NEW DELHI: If the home ministry has its way, a person wanting to buy a SIM card will have to provide the names of two existing mobile phone customers as guarantors - on the lines of opening a bank account - before he gets the connection. This will be in addition to other requirements like identity and residential address proof.
This is among several measures suggested by the home ministry to the department of telecommunications (DoT) in its bid to stop terrorists from using mobile phones to launch attacks in the country - by using it to trigger blasts and also to keep in touch with each other.
These and other issues were discussed at a meeting convened by the home ministry with chief secretaries and police chiefs of states here on Friday.
Mobile phones are being rampantly used by terrorists, who have not only been using phones to trigger IEDs - as they did to attack Mecca Masjid in Hyderabad in May last year - but also to pass messages to their handlers across the border.
The home ministry has also suggested that DoT come out with guidelines that make it mandatory for SIM card vendors to take instant photographs of new customers using web cameras.
These should then be passed on to the service provider with reference number. Though the issue had come up before the ministry after the Mecca Masjid blast investigation, the matter has not been resolved as DoT is still in the process of consultations.
Incidentally, the CBI, which is investigating the Mecca blasts case, had hit a dead end when it found that the perpetrators of the crime had not only used fake address to get the SIM cards but they had also used photographs of a Noida-based yoga teacher to procure the connection.
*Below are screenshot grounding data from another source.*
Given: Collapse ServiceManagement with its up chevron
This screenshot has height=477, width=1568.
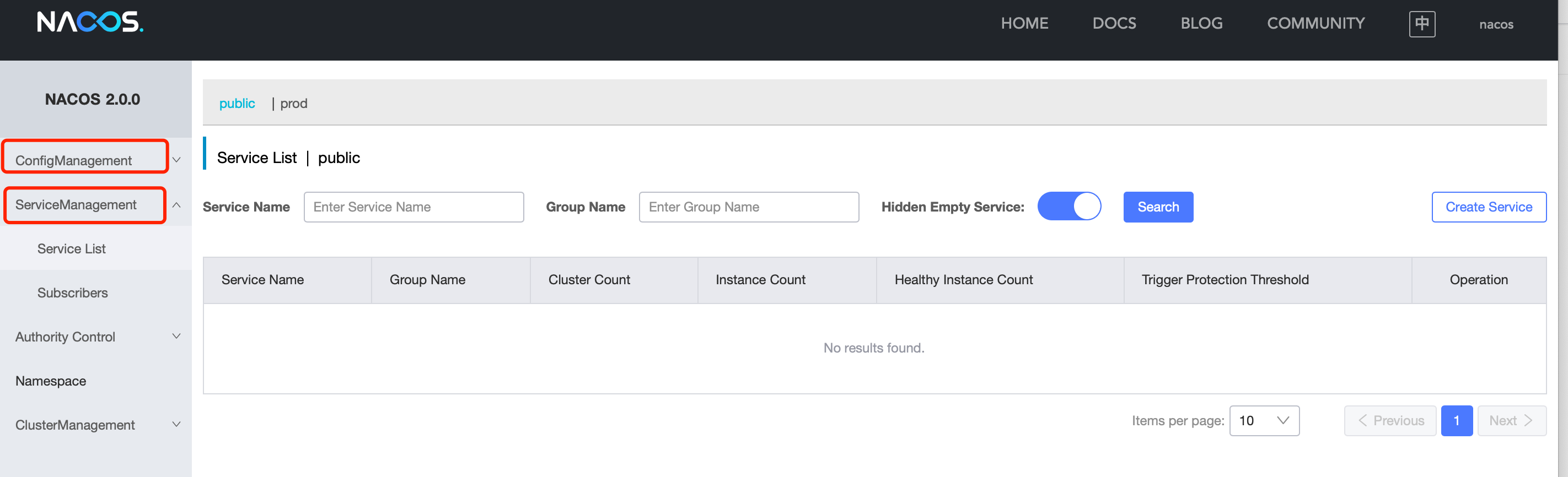Looking at the screenshot, I should click(x=176, y=205).
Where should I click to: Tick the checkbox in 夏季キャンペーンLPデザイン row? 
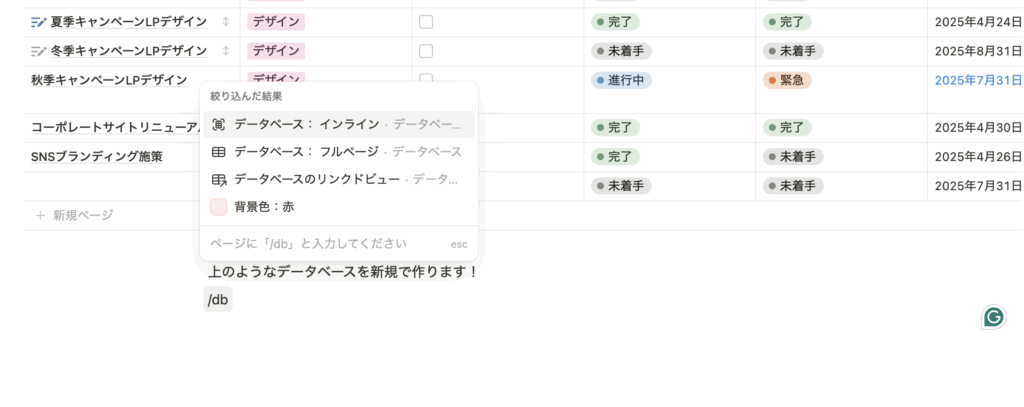point(426,21)
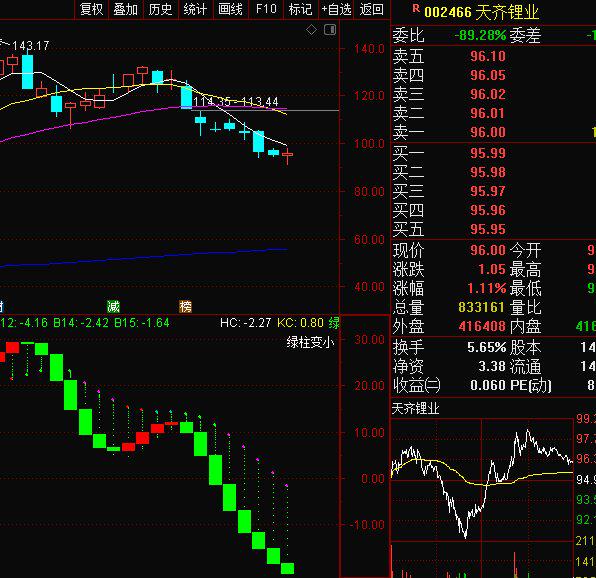The width and height of the screenshot is (596, 578).
Task: Open the 复权 adjustment menu
Action: pos(92,9)
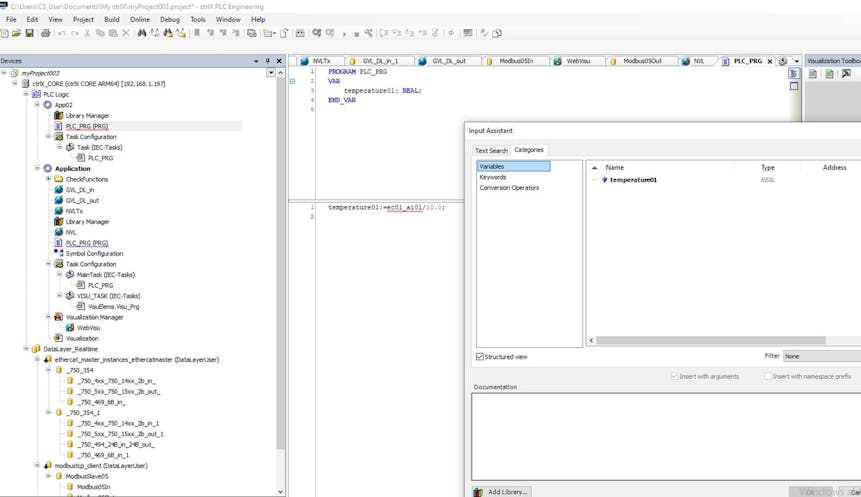This screenshot has width=861, height=497.
Task: Click the Add Library... button
Action: [x=501, y=491]
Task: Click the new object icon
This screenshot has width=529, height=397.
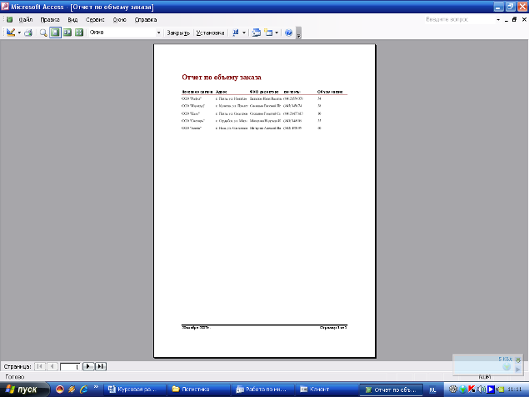Action: [x=269, y=32]
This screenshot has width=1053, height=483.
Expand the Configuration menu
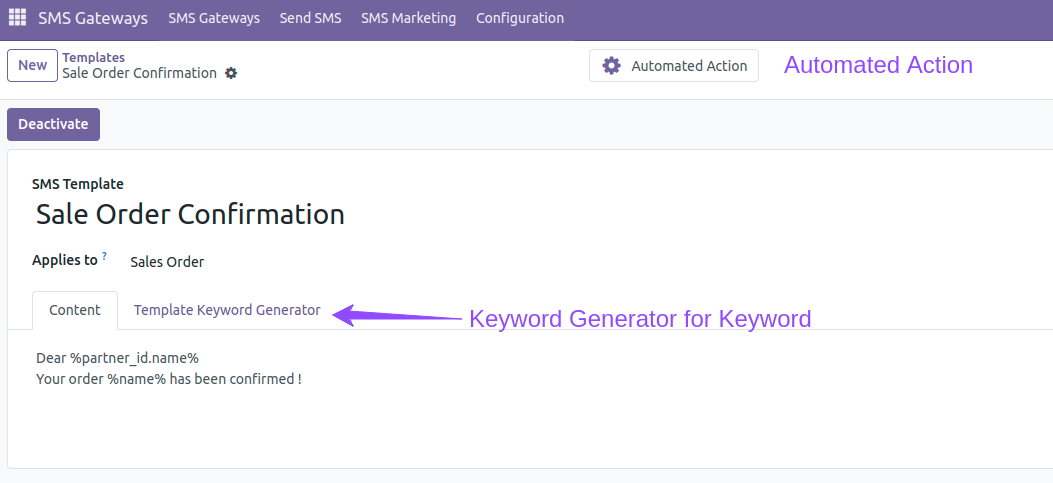(x=520, y=18)
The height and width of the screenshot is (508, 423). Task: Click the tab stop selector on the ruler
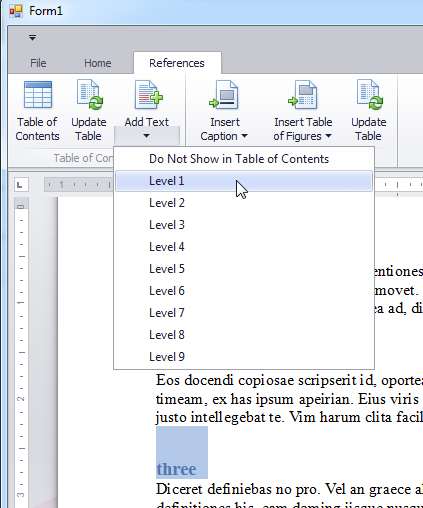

"We wanted to have a mechanism where a common person can get a SIM card without any hassles and other security concerns are also met," home secretary Madhukar Gupta said after the meeting. To drive home his point, he cited a case where one person had been issued 50 SIM cards in a period of three months.
Besides expressing the need for strict guidelines for new mobile connections, the officials also discussed ways to strengthen the intelligence mechanism and modalities to pass on terror-related cases for investigation to central agencies like CBI at the earliest.
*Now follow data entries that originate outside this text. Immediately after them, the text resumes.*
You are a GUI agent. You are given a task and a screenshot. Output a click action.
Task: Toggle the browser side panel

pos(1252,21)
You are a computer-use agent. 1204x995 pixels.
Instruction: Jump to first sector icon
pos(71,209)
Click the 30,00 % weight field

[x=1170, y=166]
The meeting - chaired by the home secretary - also deliberated upon the suggestion of setting up a central committee comprising representatives from states to decided about the nature of specific cases which could be passed on to the CBI for investigation. Making it clear that the Centre had no intention of intruding into the jurisdiction of any state with a federal system in policing, Gupta said the Centre was looking for an enforcement agency which will have "power to investigate and ability to gather intelligence".
A committee could be constituted which could immediately look at a case and see whether it has any inter-state, international and other ramifications, he added.
"So institutionally, there will be an in built mechanism for consultations with the state through the representation of the state through these chief secretaries and the DGPs," Gupta said while replying to a question whether there was any discussion on forming a federal agency.
"We did have a discussion on federal agency. There are two things - federal crime and federal agency. There is no relevance of federal crime in India. This is a concept in the US where every state has its own definition of every crime. In India, every penal law is a federal law... so there is no question of federal crime," Gupta said.
"Investigation of any terrorism case is not possible though a single agency. So what we are really looking at is - the cases where there are inter-state and international linkages, arms and drugs smuggling, it is difficult for any state agency to get to the bottom of the case," he added.